According to sources, the performance of tax collection, especially GST, has been good in the current financial year, while direct tax collection has also been strong, despite a slight slowdown in the corporate tax clean-up process. Income tax collections are expected to at least exceed the budgeted target of Rs 11.87 lakh crore in the financial year.
Meanwhile, the Treasury is also likely to get some savings on the spending side, with capital expenditure remaining subdued this fiscal due to the general elections and Union Budget presentation in July.
For FY2026, the Center is likely to continue fiscal consolidation, which also gives a positive signal to both domestic and foreign investors about the stability of the economy. “There will be no reduction in any expenditure and budget estimates will, as always, be reasonable and achievable,” a source close to the development said.
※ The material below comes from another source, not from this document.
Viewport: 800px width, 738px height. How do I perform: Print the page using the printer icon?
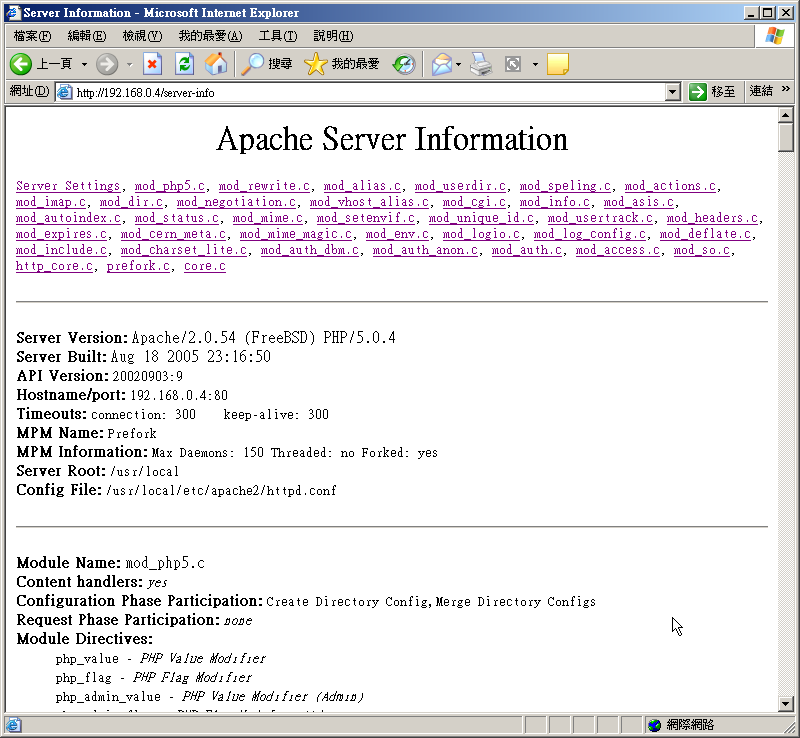(482, 64)
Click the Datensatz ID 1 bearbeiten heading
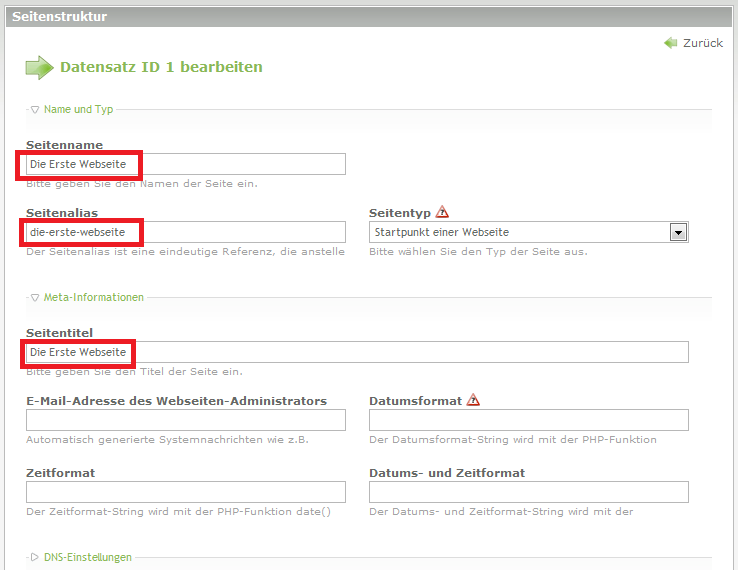Screen dimensions: 738x570 (x=161, y=67)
Accordingly, the fiscal deficit target is likely to be in the range of 4.3% or so, with the final decision to be taken closer to the Union Budget presentation in February.
According to official data, the Centre’s fiscal deficit between April and October 2024 was 46.5% of the full-year estimate of Rs 16.13 lakh crore. Net tax revenue has reached 50.5% of the budget estimate in the financial year while capital expenditure has reached 42% of the estimated budget of Rs 11.1 lakh crore for the current financial year. More updated data for the period between April and November 2024 will be released on December 31.
However, analysts and experts also believe that there will be further improvement in the financial performance for FY25.
“Total tax collections grew by a healthy 10.8% during April-October 2024, supported by a 20% expansion in income tax collections. ICRA believes that income tax collections may exceed the FY2025 RBE of Rs. 2020,” said Aditi Nayar, Chief Economist. 11.5 lakh crore, unless significant recoveries are released in the latter part of the financial year, even if “Corporate tax flows could have been in line with target or slightly below target.” Recent note.
On the expenditure side, ICRA expects the GoI’s capex target to be Rs. 11.1 trillion will be missed for FY2025 by a margin of at least Rs. 1 lakh crore, which would make up for any shortfall in disinvestment and taxes. In addition, the modest net cash disbursement under the first supplementary request for grants is likely to be offset by spending savings in other departments and ministries, and is unlikely to pose a fiscal deficit risk. “Therefore, we expect the fiscal deficit to lag slightly behind the RBI for FY25 of Rs. 16.1 trillion or 4.9% of GDP,” she said.
CareEdge Ratings said it expects the fiscal deficit to be 4.8% of GDP in FY25, marginally lower than the 4.9% budgeted with expectations of lower nominal GDP growth (compared to BE). “With capital expenditure lower than budgeted and marginally higher revenue expenditure, we expect the Centre’s fiscal deficit to reach Rs 15.6 lakh crore in FY25,” it said in a recent note.